Condenaron a un hombre de 25 años por abusar de dos niños en Alto Verde
El caso se destapó tras confirmarse el contagio de una enfermedad de transmisión sexual en dos primos de 4 y 11 años que pertenecían al círculo social del acusado.

En una resolución unánime, el tribunal conformado por los jueces Pablo Ruiz Staiger, Martín Torres y Héctor Aiello consideró a Lucas Naín Moreyra culpable de “abuso sexual con acceso carnal” en perjuicio del menor de los niños y “abuso sexual gravemente ultrajante” respecto al mayor, además de “promoción a la corrupción de menores agravada por la edad” en ambos casos.
La sentencia, leída el viernes en la sede de los tribunales de la ciudad de Santa Fe, ratificó la acusación formulada por la fiscal Luciana Escobar Cello. El MPA había solicitado que la condena fuera a 20 años de prisión, mientras que el defensor público Gustavo Durando había pedido la absolución de culpa y cargo por el beneficio de la duda.

El caso generó una fuerte conmoción en el distrito costero de Alto Verde. A lo largo del juicio, se ventilaron las dificultades que enfrentaron los investigadores para reconstruir la secuencia de los hechos, debido a la corta edad de una de las víctimas y al clima de intimidación que, según la fiscalía, el acusado había impuesto para asegurar su impunidad.
Abusos, amenazas y enfermedad
Los sucesos que motivaron la condena ocurrieron en la misma vivienda, la cual frecuentaban ambos niños, que son primos. Según detalló el MPA, Moreyra aprovechaba su vínculo de vecindad y amistad con el núcleo familiar de las víctimas para frecuentar el domicilio. En ese contexto de confianza y cercanía, se produjeron los abusos.
Uno de los elementos probatorios más alarmantes de la causa fue la evidencia médica. Ambos niños resultaron contagiados de sífilis, una enfermedad de transmisión sexual que el propio Moreyra padecía.

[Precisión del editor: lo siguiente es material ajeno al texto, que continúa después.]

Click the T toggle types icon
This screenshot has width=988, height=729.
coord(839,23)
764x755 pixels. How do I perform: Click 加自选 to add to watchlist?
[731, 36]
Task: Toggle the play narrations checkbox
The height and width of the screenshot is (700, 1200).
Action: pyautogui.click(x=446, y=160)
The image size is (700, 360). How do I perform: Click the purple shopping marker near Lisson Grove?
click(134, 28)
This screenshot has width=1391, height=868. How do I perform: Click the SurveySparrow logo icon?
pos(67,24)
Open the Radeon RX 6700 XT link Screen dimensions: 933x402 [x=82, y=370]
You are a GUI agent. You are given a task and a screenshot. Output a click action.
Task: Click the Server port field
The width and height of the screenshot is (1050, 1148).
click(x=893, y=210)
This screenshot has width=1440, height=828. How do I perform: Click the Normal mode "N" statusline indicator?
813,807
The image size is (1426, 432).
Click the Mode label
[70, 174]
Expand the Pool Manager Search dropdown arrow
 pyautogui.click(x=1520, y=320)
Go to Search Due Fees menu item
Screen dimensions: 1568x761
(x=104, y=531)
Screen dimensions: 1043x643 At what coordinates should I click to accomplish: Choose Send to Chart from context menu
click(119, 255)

La fiscalía argumentó que el condenado utilizó amenazas para silenciar a los menores, advirtiéndoles sobre posibles daños a sus familiares si revelaban lo sucedido.
Un “monstruo” bajo la cama
La causa judicial inició de manera fragmentada en el año 2023. El primero de los casos salió a la luz cuando la abuela de uno de los niños notó síntomas físicos preocupantes que derivaron en una consulta hospitalaria de urgencia. En las primeras etapas de la investigación, el niño de 4 años se refirió a un "monstruo" que vivía bajo la cama.
Paralelamente, el segundo niño involucrado también comenzó a manifestar problemas de salud relacionados con la misma enfermedad. Sin embargo, su testimonio se mantuvo hermético durante casi un año debido al trauma y al temor.

Fue la intervención de las asistentes sociales del Hospital de Niños lo que permitió unir ambas historias al detectar que dos niños de una misma familia padecían la misma infección.
Develamiento y condena
Finalmente, en 2024, el primo mayor logró romper el silencio y señalar directamente a Moreyra ante un familiar cercano, lo que permitió reactivar la causa y consolidar la acusación.
A pesar de que la defensa técnica de Moreyra intentó plantear dudas razonables basadas en la supuesta contaminación de los relatos y la falta de pruebas de ADN directas, el tribunal decidió unánimemente condenar al acusado.

Sin embargo, los delitos por los que encontraron culpable a Moreyra difirieron de los acusados, ya que la fiscalía calificó lo sucedido a ambas víctimas como “abusos sexuales con acceso carnal, agravados por el contagio de una enfermedad”. La defensa había planteado que no se podía corroborar que su pupilo tuviera conocimiento de que padecía la enfermedad al momento de los hechos.
Los fundamentos detrás de la condena serán dados a conocer en las próximas semanas. La defensa pública apelará la condena.